George Condo: Pastels
Hauser & Wirth, NY (134 Wooster Street)
January 29 –12 April 2025
George Condo calls these portraits his “bizarre characters.” They were done without preparatory sketches and they are filled with eyes at every angle, teeth at every angle and bold splashes of color, almost at odds with the softness that one generally associates with pastels. There are no pale yellows or pale pinks. Instead, there are bold reds and blues, and often checkerboards of orange and yellow. In one work, the neck is pink and visible; in another it has no shape and is a mixture of colors, at strange angles. Some ears are grey and some are blue and red.
These are brilliantly rearranged faces, abstractions with planes of color intersecting each other, with color blocks shaping their heads; with noses and teeth in unexpected places, often crashing into other.

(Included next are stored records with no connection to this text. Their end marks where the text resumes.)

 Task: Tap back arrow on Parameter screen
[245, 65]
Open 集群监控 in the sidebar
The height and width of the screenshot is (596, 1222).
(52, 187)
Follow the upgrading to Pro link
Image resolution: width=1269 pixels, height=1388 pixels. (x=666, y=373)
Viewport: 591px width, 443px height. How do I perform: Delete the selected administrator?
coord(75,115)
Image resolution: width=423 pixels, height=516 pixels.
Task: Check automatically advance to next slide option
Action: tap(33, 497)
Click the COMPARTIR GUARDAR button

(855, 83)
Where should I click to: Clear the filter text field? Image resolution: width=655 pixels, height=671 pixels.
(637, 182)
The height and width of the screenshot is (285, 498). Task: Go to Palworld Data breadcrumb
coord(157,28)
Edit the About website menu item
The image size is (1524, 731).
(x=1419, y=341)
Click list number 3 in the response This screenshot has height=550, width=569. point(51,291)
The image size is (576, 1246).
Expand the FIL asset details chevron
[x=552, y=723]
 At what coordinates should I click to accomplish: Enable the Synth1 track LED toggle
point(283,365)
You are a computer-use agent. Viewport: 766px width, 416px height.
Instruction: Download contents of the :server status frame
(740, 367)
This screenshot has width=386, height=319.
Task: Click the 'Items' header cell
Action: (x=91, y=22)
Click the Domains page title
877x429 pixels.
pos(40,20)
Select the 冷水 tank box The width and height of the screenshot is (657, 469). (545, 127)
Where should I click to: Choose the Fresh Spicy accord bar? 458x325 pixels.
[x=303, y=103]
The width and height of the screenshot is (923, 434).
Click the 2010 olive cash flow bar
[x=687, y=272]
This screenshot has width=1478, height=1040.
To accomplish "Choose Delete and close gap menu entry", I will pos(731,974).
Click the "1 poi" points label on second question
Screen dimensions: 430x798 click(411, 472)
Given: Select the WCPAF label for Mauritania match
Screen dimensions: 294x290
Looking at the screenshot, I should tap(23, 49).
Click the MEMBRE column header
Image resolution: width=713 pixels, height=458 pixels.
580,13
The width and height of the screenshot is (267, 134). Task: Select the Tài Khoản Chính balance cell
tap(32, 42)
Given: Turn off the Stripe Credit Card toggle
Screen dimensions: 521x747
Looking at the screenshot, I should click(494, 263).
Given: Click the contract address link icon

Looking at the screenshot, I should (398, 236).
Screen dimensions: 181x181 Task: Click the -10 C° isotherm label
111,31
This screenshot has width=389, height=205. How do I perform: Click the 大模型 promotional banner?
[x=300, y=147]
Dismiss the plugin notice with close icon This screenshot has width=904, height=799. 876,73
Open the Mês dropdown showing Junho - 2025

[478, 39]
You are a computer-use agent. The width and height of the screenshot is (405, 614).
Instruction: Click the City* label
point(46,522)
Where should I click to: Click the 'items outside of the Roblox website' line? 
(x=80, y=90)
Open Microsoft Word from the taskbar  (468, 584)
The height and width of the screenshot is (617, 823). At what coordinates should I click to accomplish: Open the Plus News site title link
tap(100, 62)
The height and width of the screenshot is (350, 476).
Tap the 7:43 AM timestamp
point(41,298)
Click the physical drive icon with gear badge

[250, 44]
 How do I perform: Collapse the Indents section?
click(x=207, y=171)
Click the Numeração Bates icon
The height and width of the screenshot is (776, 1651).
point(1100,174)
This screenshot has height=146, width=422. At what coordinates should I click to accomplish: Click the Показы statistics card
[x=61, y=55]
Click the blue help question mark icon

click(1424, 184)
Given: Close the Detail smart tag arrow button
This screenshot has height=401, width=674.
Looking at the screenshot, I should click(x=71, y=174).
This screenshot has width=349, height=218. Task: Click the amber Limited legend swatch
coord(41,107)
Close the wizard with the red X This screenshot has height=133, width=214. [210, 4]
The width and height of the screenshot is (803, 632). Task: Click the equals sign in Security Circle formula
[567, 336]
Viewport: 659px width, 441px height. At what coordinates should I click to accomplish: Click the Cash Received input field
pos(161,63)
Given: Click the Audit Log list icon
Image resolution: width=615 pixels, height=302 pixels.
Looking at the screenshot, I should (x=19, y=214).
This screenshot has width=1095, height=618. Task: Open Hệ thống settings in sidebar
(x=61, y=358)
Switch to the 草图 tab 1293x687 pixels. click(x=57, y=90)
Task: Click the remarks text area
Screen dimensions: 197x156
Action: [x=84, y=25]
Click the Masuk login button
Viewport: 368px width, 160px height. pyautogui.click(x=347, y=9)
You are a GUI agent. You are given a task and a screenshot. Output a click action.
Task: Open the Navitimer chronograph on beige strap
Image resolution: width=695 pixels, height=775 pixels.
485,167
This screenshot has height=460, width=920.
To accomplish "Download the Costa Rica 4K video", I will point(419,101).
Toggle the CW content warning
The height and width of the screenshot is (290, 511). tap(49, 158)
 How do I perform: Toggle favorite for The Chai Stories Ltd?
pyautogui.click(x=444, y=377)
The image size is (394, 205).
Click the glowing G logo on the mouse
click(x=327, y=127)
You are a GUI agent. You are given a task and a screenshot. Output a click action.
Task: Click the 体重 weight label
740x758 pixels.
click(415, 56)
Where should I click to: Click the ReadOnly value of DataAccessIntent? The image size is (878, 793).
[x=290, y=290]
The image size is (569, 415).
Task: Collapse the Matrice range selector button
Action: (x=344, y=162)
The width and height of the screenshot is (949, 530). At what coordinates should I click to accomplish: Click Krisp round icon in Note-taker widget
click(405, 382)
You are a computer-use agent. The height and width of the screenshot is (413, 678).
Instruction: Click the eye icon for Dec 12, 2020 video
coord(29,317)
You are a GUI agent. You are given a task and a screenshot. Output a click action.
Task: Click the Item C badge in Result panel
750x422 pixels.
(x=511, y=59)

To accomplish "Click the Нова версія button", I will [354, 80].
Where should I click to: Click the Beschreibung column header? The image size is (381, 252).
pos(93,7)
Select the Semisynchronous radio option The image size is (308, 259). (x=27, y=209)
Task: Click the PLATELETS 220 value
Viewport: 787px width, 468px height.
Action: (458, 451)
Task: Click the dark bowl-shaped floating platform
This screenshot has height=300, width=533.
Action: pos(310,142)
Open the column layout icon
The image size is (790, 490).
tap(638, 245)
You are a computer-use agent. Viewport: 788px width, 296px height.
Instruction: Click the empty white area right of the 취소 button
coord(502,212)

They are powerful portraits with names often associated with their predominant color: The Redhead, The Smiling Blonde, Girl with Green Hair, and Brown Expanded Head.
Condo’s distorted portraiture has been seen round the world. In 2016, there was a solo exhibition of his work at the Staatliche Museen zu Berlin — Museum Berggruen in Berlin, Germany. From 2011–2012, there was a mid-career survey of Condo’s work entitled “Mental States” that traveled from the New Museum, New York to the Museum Boijmans Van Beuningen, in Rotterdam, Netherlands, to the Hayward Gallery in London, UK, and to Schim Kunstle, in Frankfurt Germany.
Now his portraits are on exhibit in the Hauser & Wirth Gallery in SoHo. Fractured faces, suggesting fractured minds, minds filled with complex and complicated thoughts. The portraits fill the spaces, leaving little room for background. Most are heads without bodies. And, always, their eyes stare at you.